Since coastal property owners have been smacked by sharply increased homeowners insurance rates, the measure was clearly retaliation against Goodwin. Consumers need to keep an eye on this one, lest it suddenly and mysteriously rise from the dead."
Commissioner Goodwin said it best, as quoted by the Associated Press:
"I'm the state fire marshal, too. I'm used to hearing three alarms and four alarms. I'm ringing the alarm, ladies and gentlemen."

Saturday, May 8, 2010

Latest News for Tar Heel Senior Citizens from Commissioner Goodwin

A national blog dedicated to providing information about aging and disability issues has highlighted recent announcement by North Carolina Commissioner of Insurance Wayne Goodwin about his Seniors Health Insurance Information Program. Find it here at this link.

Also, Goodwin notified senior citizens that any of them who are negatively affected by recent sanctions applied to Aetna may get assistance at the North Carolina Department of Insurance. For information, go to this link here.

Monday, May 3, 2010

NC Drivers Start Receiving $50 Million in Insurance Refunds Today!

Commissioner Goodwin orders approximately one million policyholders to receive checks totaling $50 million

Insurance Commissioner Wayne Goodwin wants to remind North Carolinians that starting this week, approximately one million policyholders will begin receiving refund checks from their auto insurance companies totaling more than $50 million. The refund distribution is a result of the 2009 auto rate settlement with the N.C. Rate Bureau (NCRB) that Commissioner Goodwin signed last July.

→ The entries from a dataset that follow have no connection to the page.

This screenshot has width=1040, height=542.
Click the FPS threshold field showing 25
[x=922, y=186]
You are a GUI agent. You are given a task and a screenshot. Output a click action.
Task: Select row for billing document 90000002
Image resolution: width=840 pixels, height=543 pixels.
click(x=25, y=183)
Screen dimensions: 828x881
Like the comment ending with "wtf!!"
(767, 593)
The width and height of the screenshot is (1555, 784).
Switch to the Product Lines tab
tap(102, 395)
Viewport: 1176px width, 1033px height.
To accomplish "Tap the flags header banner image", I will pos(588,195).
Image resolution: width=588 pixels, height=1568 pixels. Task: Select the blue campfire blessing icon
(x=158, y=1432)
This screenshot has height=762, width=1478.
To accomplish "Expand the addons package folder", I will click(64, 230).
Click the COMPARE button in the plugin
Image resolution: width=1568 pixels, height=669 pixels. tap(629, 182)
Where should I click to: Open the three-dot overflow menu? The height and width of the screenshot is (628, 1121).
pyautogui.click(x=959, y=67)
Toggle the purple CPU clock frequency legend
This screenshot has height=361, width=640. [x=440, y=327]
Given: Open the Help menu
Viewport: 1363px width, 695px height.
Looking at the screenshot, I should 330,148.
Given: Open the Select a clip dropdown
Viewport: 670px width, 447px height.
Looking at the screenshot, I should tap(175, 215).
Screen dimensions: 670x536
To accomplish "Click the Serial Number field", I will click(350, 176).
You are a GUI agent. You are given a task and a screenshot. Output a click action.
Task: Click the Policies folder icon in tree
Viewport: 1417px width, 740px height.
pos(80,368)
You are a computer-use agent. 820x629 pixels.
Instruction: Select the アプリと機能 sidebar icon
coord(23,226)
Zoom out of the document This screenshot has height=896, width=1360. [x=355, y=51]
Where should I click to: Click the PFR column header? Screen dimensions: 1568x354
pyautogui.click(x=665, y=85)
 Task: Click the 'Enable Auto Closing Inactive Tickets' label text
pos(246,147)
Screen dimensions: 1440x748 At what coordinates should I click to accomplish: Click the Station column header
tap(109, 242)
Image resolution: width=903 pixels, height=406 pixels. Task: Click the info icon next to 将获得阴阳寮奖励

"These refund checks represent instances where North Carolina drivers were paying too much for their auto insurance, and I'm glad that these extra premium dollars plus interest will go back into their wallets," said Commissioner Goodwin. "The refund distribution will occur in two different waves, the first starting this week and the second starting on Nov. 1."
Refund checks will be mailed to eligible policyholders. According to the settlement language, companies writing only six-month policies and companies writing both six-month and 12-month policies that expire prior to May 1, 2010, should send out refunds May 1 - July 31, 2010. All other refunds should be sent Nov. 1, 2010 to Jan. 31, 2011.

Under the settlement, the NCRB may not file changes to auto rates until 2011, which means that the maximum allowable auto rates are locked in until Oct. 1, 2011 at the earliest.
"In addition to $50 million in refunds, the 2009 auto rate settlement saves North Carolina policyholders an estimated $545 million and is a good example of the on-going consumer protection efforts of this office," added Commissioner Goodwin.